*** Opening Data for analysis ***

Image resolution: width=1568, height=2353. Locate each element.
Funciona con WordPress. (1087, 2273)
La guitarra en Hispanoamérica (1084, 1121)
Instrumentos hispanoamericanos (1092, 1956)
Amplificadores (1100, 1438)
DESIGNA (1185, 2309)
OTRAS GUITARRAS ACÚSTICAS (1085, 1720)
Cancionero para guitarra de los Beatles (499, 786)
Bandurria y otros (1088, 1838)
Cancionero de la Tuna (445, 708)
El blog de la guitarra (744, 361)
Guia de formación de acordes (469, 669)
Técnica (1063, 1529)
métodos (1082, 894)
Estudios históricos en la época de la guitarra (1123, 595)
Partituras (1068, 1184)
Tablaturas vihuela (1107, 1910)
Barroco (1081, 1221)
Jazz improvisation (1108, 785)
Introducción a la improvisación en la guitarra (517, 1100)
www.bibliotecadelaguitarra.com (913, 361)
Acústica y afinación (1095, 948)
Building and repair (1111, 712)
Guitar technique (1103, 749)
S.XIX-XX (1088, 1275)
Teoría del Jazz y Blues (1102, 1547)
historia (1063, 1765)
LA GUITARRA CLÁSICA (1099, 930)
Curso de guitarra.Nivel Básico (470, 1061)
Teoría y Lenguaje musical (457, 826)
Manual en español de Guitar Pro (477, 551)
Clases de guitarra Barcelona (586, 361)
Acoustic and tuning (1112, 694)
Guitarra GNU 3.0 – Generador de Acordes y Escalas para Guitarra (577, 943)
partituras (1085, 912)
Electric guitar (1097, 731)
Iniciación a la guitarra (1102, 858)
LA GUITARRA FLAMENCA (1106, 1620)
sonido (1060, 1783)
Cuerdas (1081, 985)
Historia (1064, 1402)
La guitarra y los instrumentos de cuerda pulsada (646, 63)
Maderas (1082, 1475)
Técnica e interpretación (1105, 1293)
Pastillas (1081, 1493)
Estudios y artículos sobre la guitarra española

*** Closing Data for analysis ***

-- Problem requirements --
Find every line in the records that contains the word "Jazz"; copy those lines.

-- Task solution --
Jazz improvisation (1108, 785)
Teoría del Jazz y Blues (1102, 1547)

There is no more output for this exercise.